Show HN: Advertise for free. $0 CPM. $0 CPC - aleksailosey
http://adtree.io
======
NewsAware
I understood the value of LinkExchange in the geocities Era - everyone was
online because you "had to be" but there were no clear monetization
strategies. With page impressions as sole KPI it didn't hurt to get a few more
by joining some ad-ring-system.

Nowadays the line between publishers (many impressions, put stuff online and
monetize via ads) and advertisers (fewer impressions, everyone monetizing in
some other way, no matter if they actually use online ads or not) seems quite
clear cut. So not really seeing who would use this tbh.

Good luck with your project though!

------
pascalxus
I'll give it a shot. but I'm just not sure what size of ads I'm supposed to
upload.

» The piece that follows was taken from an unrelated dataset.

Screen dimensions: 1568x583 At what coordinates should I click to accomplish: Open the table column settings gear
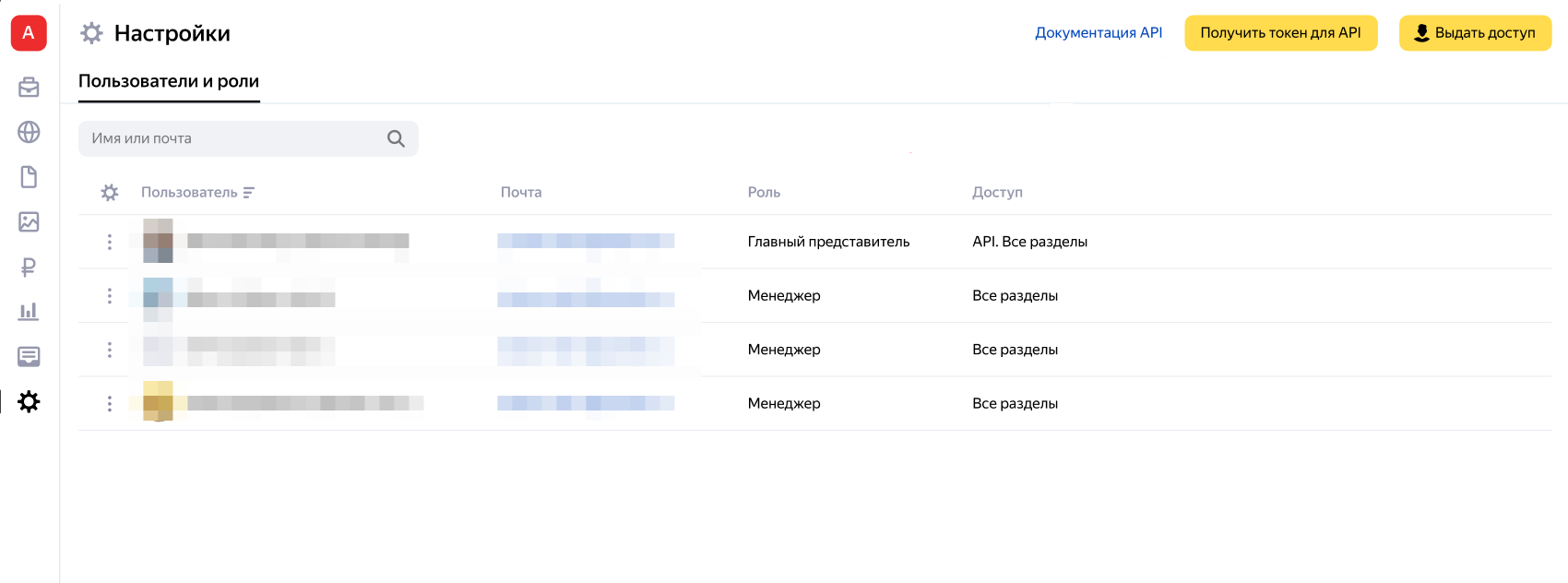pyautogui.click(x=110, y=192)
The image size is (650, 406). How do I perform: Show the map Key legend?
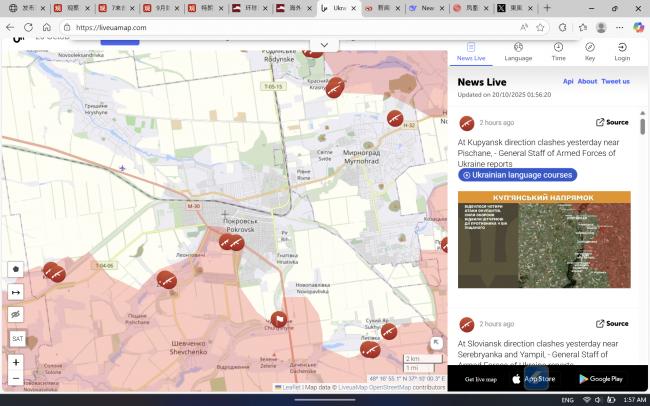click(x=590, y=52)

Also, when I go to upload it, it assumes I have the precise ad size.

------
quickthrower2
"Worlds First"? There was something like this back in the early 2000's. In-
fact I think there is a whole bunch of them.

------
leosarev
Millennials had invented banner exchange network.

------
tiborsaas
Good luck, webrings need a comeback :)

Two minor quick landing page fixes:

\- you have a horizontal scrollbar

\- text selection is blocked which is very user hostile

------
tobltobs
How is this supposed to work?

What decides how often my ad is shown?

Who pays the ad reviewers and the infrastructure?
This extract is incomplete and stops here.